A vice principal at another school, mind you this is all on the record and it is made clear that perjury is a crime punishable by fine and imprisonment, had the gall to stand up and say he did not get paid for jury duty. Judge Fenton asked the VP if he wanted to reconsider his last statement; shooting me a very obvious look. I stood up and pressed a hand to my handcuff case on my Sam Brown belt.

            “Well, uh…sir, I have to…to take my own time in order to serve on this jury,” the vice principal said.

            Judge Fenton gave the VP a nod and said, “Oh, as a civil servant, you don’t get compensated for jury duty?”

            The VP shifted nervously before answering. Finally he responded, “The way it was explained to me…judge…if I get on to a jury, for an extended period of time, I will have to cover the lengthy absence myself.”

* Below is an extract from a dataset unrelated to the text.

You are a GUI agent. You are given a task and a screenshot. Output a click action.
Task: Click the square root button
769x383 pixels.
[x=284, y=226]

            “As a Vice Principal, you don’t know the laws regarding your service and how your government employer compensates you for your civic duty?”

            “I…uh…I…

            “Am I to assume you have told teachers that they must cover their jury duty with their own vacation days?” the Judge asked in a slightly more threatening tone.

            The VP turned a shade of deep red. He said, “That’s how it was explained to me.”

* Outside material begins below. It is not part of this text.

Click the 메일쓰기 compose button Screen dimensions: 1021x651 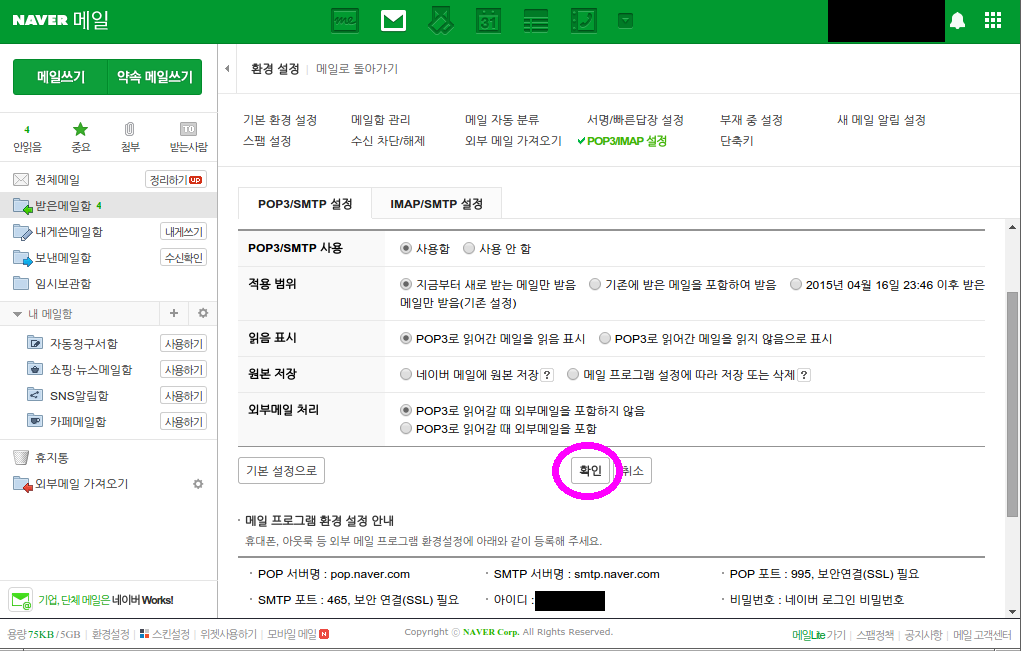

            “Sit down. We will come back to you later,” Judge Fenton said.

            During a break, the Judge had me collect the VP and bring him in for some one on one questioning with the Judge. The VP said he had never had to pull jury duty before and just went with what he had heard over the years. I, and Judge Fenton, doubted his story. The VP was later excused for cause by the attorneys.

            I think it took two days to seat a jury. Twelve jurors and four alternates.

            The trial opened with the story of Vern Schafer’s life. It is an impressive story to say the least.

            Vern Schafer was born in 1929 and spent his early life in St. Louis, Missouri. He left school after the fifth grade, somewhat common for his generation. He remarked once during the trial that he wished could have stayed in school. At the age of twelve he came to California and he got into the piano moving business. His uncle showed him the ropes. Shortly thereafter, he began collecting discarded pianos and refurbishing them; later selling them to retailers. He typically grabbed up pianos for free, then found the parts amongst all of his wrecks to rebuild them. A little sweat and elbow grease would turn him a hundred or more dollars.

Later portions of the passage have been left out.